A Neighborhood of Infinity: February 2017

Introduction

A popular question in mathematics is this: given a function $f$ , what is its "square root" $g$ in the sense that $g(g(x)) = f(x)$ . There are many questions about this on mathoverflow but it's also a popular subject in mathematics forums for non-experts. This question seems to have a certain amount of notoriety because it's easy to ask but hard to answer fully. I want to look at an approach that works nicely for formal power series, following from the Haskell code I wrote here.

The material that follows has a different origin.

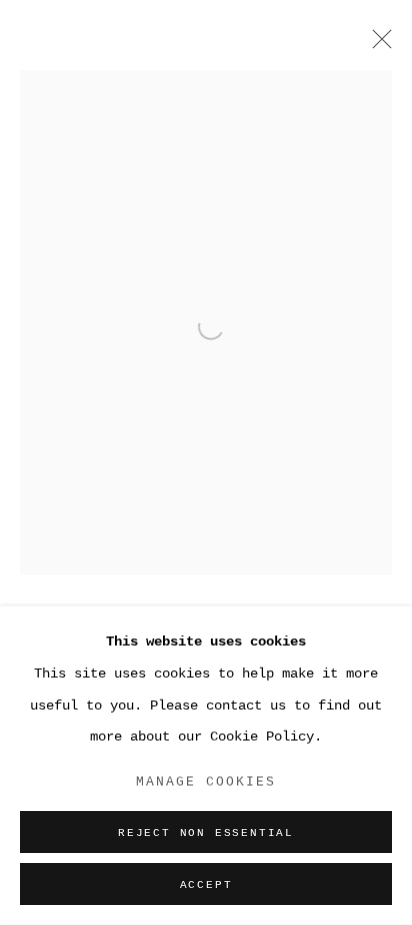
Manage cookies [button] (206, 781)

There are some methods for directly finding "functional square roots" for formal power series that start as $z+a_2z^2+a_3z^3+\ldots$ , but I want to approach the problem indirectly. When working with real numbers we can find square roots, say, by using $\sqrt{x}=\exp(\frac{1}{2}\log{x})$ . I want to use an analogue of this for functions. So my goal is to make sense of the idea of the logarithm and exponential of a formal power series as composable functions. Warning: the arguments are all going to be informal.

Notation

There's potential for a lot of ambiguous notation here, especially as the usual mathematical notation for $n$ th powers of trig functions is so misleading. I'm going to use $\circ$ for composition of functions and power series, and I'm going to use the notation $f^{\circ n}$ to mean the $n$ th iterate of $f$ . So $f^{n+1}(x) = f(x)f^n(x)$ and $f^{\circ n+1}(x) = f(f^{\circ n}(x))$ . As I'll be working mostly in the ring of formal power series $R[\![z]\!]$ for some ring $R$ , I'll reserve the variable $z$ to refer only to the corresponding element in this ring. I'll also use formal power series somewhat interchangeably with functions. So $z$ can be thought of as representing the identity function. To make sure we're on the same page, here are some small theorems in this notation:

$z^mz^n = z^{m+n}$
$f^{\circ m}\circ f^{\circ n} = f^{\circ m+n}$
$(1+z)^n = \sum_{i=0}^n{n\choose i}z^n$
$(1+z)^{\circ n}=n+z$ .

That last one simply says that adding one $n$ times is the same as adding $n$ .

As I'm going to have ordinary logarithms and exponentials sitting around, as well as functional logarithms and exponentials, I'm going to introduce the notation $\operatorname{LOG}$ for functional logarithm and $\operatorname{EXP}$ for functional exponentiation.

Preliminaries

The first goal is to define a non-trivial function $\operatorname{LOG}$ with the fundamental property that $\operatorname{LOG}(f^{\circ n})=n\operatorname{LOG}(f)$

First, let's note some basic algebraic facts. The formal power series form a commutative ring with operations $+$ and $\cdot$ (ordinary multiplication) and with additive identity $0$ and multiplicative identity $1$ . The formal power series form a ring-like algebraic structure with operation $+$ and partial operation $\circ$ with additive identity $0$ and multiplicative identity $z$ . But it's not actually ring or even a near-ring. Composition isn't defined for all formal power series and even when it's defined, we don't have distributivity. For example, in general $f\circ(g+h)\ne f\circ g+f\circ h$ , after all there's no reason to expect $f(g(x)+h(x))$ to equal $f(g(x))+f(h(x))$ . We do have right-distributivity however, i.e.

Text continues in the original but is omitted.